[[ Given entries open ]]

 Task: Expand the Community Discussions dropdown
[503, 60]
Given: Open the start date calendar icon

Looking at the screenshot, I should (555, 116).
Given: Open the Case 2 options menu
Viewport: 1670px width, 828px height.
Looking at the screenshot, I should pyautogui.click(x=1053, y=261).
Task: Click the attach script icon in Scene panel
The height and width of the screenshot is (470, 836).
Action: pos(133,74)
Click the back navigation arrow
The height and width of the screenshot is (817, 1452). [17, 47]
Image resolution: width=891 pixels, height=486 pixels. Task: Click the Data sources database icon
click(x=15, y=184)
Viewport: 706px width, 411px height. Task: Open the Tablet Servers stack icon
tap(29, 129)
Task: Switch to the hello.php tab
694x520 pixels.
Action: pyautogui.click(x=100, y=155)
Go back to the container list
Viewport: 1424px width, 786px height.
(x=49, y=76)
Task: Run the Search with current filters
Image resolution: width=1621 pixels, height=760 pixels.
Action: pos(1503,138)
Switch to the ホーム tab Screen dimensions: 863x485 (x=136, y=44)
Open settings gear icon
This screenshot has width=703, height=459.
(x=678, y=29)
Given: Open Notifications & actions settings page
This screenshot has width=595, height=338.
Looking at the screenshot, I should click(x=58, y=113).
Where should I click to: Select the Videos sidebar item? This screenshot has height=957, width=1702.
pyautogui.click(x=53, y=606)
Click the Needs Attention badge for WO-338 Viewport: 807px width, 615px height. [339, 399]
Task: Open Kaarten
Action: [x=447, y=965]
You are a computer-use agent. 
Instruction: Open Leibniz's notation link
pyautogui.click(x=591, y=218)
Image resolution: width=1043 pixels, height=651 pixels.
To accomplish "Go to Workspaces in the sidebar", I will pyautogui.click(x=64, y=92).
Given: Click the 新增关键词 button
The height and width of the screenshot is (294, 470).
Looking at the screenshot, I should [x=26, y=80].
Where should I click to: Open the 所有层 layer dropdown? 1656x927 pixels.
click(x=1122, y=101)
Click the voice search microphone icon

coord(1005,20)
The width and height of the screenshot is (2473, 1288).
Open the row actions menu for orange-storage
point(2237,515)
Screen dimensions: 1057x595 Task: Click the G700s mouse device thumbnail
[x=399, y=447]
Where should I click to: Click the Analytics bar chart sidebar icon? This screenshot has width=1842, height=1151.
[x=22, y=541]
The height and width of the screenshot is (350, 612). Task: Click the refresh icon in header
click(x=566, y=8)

[[ Given entries closed ]]

_Exercise requirements_
Restate word for word each line of the data from the one with "Open the row actions menu for orange-storage" to the last, keeping both ends.

_Result of this exercise_
Open the row actions menu for orange-storage
point(2237,515)
Screen dimensions: 1057x595 Task: Click the G700s mouse device thumbnail
[x=399, y=447]
Where should I click to: Click the Analytics bar chart sidebar icon? This screenshot has width=1842, height=1151.
[x=22, y=541]
The height and width of the screenshot is (350, 612). Task: Click the refresh icon in header
click(x=566, y=8)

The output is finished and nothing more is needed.